Could you copy out each of the following lines word for word, with nothing changed?

::::::::

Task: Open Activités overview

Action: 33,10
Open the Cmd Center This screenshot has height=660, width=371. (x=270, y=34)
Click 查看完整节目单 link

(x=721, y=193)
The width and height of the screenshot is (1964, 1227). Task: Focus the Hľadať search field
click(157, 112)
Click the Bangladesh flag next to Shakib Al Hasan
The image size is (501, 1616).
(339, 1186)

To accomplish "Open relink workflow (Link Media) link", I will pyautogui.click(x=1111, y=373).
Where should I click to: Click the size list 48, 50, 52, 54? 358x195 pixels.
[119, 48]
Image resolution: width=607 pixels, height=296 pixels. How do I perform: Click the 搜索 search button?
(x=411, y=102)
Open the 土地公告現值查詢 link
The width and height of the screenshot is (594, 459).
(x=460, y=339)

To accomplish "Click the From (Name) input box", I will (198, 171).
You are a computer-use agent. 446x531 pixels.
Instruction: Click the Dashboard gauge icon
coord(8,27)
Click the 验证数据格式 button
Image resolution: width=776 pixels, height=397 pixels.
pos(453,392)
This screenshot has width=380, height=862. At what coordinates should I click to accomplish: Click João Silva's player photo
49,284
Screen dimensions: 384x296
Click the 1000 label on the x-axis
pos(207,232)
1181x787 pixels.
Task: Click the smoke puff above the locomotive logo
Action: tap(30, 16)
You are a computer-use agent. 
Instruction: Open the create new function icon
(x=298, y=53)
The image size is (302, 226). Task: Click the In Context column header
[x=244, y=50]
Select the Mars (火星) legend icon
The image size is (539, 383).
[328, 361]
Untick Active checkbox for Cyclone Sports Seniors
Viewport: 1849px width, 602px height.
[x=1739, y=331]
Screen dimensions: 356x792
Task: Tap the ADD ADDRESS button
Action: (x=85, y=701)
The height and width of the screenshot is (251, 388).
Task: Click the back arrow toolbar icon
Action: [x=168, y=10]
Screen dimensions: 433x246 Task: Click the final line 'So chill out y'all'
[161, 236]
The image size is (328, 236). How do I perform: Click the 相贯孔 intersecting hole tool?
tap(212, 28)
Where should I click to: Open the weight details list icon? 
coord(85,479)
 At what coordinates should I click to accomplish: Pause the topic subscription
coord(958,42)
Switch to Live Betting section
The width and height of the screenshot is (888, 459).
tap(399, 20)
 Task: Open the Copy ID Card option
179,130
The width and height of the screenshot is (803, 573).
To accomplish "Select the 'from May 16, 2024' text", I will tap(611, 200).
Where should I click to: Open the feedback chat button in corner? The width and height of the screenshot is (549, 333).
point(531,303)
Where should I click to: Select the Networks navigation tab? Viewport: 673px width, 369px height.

::::::::

Task result:
Task: Open Activités overview

Action: 33,10
Open the Cmd Center This screenshot has height=660, width=371. (x=270, y=34)
Click 查看完整节目单 link

(x=721, y=193)
The width and height of the screenshot is (1964, 1227). Task: Focus the Hľadať search field
click(157, 112)
Click the Bangladesh flag next to Shakib Al Hasan
The image size is (501, 1616).
(339, 1186)

To accomplish "Open relink workflow (Link Media) link", I will pyautogui.click(x=1111, y=373).
Where should I click to: Click the size list 48, 50, 52, 54? 358x195 pixels.
[119, 48]
Image resolution: width=607 pixels, height=296 pixels. How do I perform: Click the 搜索 search button?
(x=411, y=102)
Open the 土地公告現值查詢 link
The width and height of the screenshot is (594, 459).
(x=460, y=339)

To accomplish "Click the From (Name) input box", I will (198, 171).
You are a computer-use agent. 446x531 pixels.
Instruction: Click the Dashboard gauge icon
coord(8,27)
Click the 验证数据格式 button
Image resolution: width=776 pixels, height=397 pixels.
pos(453,392)
This screenshot has width=380, height=862. At what coordinates should I click to accomplish: Click João Silva's player photo
49,284
Screen dimensions: 384x296
Click the 1000 label on the x-axis
pos(207,232)
1181x787 pixels.
Task: Click the smoke puff above the locomotive logo
Action: tap(30, 16)
You are a computer-use agent. 
Instruction: Open the create new function icon
(x=298, y=53)
The image size is (302, 226). Task: Click the In Context column header
[x=244, y=50]
Select the Mars (火星) legend icon
The image size is (539, 383).
[328, 361]
Untick Active checkbox for Cyclone Sports Seniors
Viewport: 1849px width, 602px height.
[x=1739, y=331]
Screen dimensions: 356x792
Task: Tap the ADD ADDRESS button
Action: (x=85, y=701)
The height and width of the screenshot is (251, 388).
Task: Click the back arrow toolbar icon
Action: [x=168, y=10]
Screen dimensions: 433x246 Task: Click the final line 'So chill out y'all'
[161, 236]
The image size is (328, 236). How do I perform: Click the 相贯孔 intersecting hole tool?
tap(212, 28)
Where should I click to: Open the weight details list icon? 
coord(85,479)
 At what coordinates should I click to accomplish: Pause the topic subscription
coord(958,42)
Switch to Live Betting section
The width and height of the screenshot is (888, 459).
tap(399, 20)
 Task: Open the Copy ID Card option
179,130
The width and height of the screenshot is (803, 573).
To accomplish "Select the 'from May 16, 2024' text", I will tap(611, 200).
Where should I click to: Open the feedback chat button in corner? The width and height of the screenshot is (549, 333).
point(531,303)
Where should I click to: Select the Networks navigation tab? Viewport: 673px width, 369px height.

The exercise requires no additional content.